Exercise A | In the forum thread on horizontal tangents, what points does the book give as the answer?
Exercise B | In the horizontal-tangents thread, rewrite fzero's second reply, the one beginning "f'(x) = 0 is the condition," as a short bulleted list.
Exercise C | Reproduce everything in the horizontal-tangents thread from "((2x^2)-2x-x^2))/(x-1)^2" down to "(0,0) and (2,4)".

Points of Tangency for Horizontal Tangents in a Function

[mrfunkyg]

Homework Statement

Determine the points at which the graph of the function has a horizontal tangent
f(x)=(x^2)/(x-1)

Homework Equations

The Attempt at a Solution

f'(x)= ((x-1)(2x)-(x^2)(1))/((x-1)^2)
((2x^2)-2x-x^2))/(x-1)^2
f'(x)= ((x^2)-2x))/((x-1)^2)

third step
I set to 0 I get the equation
X^2-2x=0
factor x(x-2)=0
my points of tangency are (0.0) and (2,0)
but the book says it's (0,0) and (2,4)
thanks for the help

 

[fzero]

To find the points, you need to determine (x,f(x)). What is f(2)?

 

[mrfunkyg]

Hello Fzero thank you for the reply.
f'(x)=x^2-2x=0
f'(0)=(0)^2-2(0)=0 (0,0)
f'(2)=(2)^4-2(4)=0 (2,0)

 

[fzero]

f'(x) = 0 is the condition that the tangent be horizontal. The solutions are values of x. To find the (x,y) values of the points you must compute y=f(x), not f'(x).

 

[mrfunkyg]

f'(x) = 0 is the condition that the tangent be horizontal. The solutions are values of x. To find the (x,y) values of the points you must compute y=f(x), not f'(x).

Thank you so much!

Provided records |
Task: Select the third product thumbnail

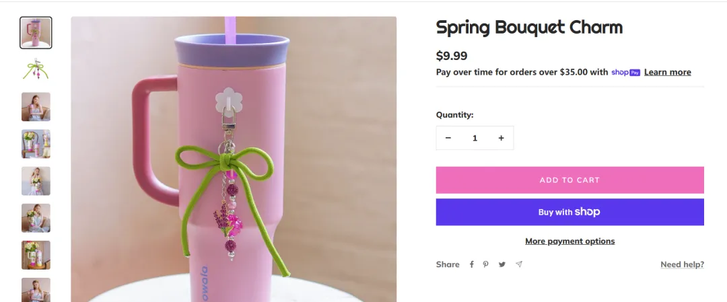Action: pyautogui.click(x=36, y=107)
==
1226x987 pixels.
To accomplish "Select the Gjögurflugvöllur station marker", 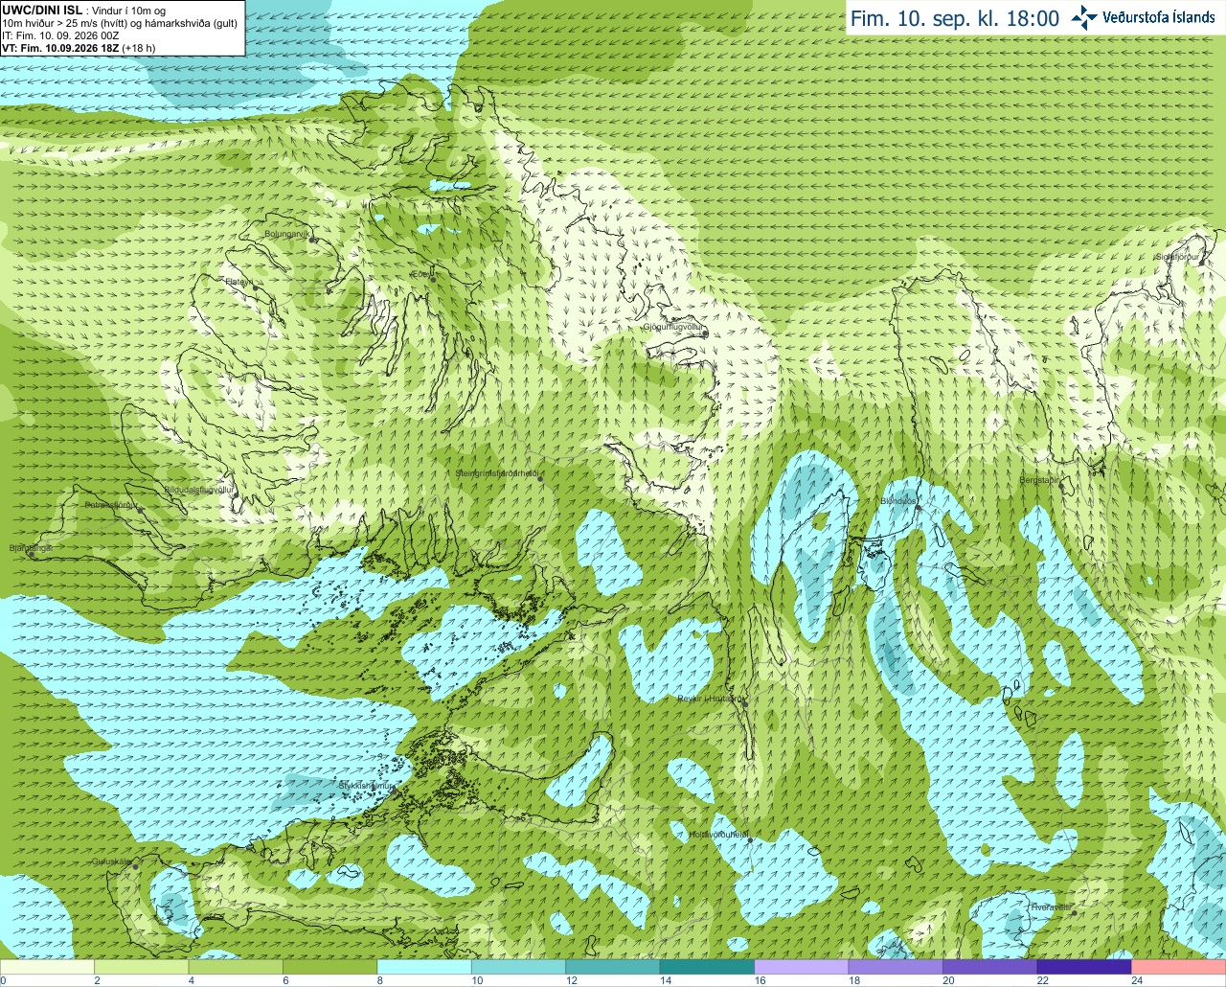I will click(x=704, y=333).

Full response A | (0,0) and (2,4)

Full response B |
- Setting f'(x) = 0 is the condition for a horizontal tangent.
- The solutions of that equation are x-values.
- To get the (x, y) points, compute y = f(x), not f'(x).

Full response C |
((2x^2)-2x-x^2))/(x-1)^2
f'(x)= ((x^2)-2x))/((x-1)^2)

third step
I set to 0 I get the equation
X^2-2x=0
factor x(x-2)=0
my points of tangency are (0.0) and (2,0)
but the book says it's (0,0) and (2,4)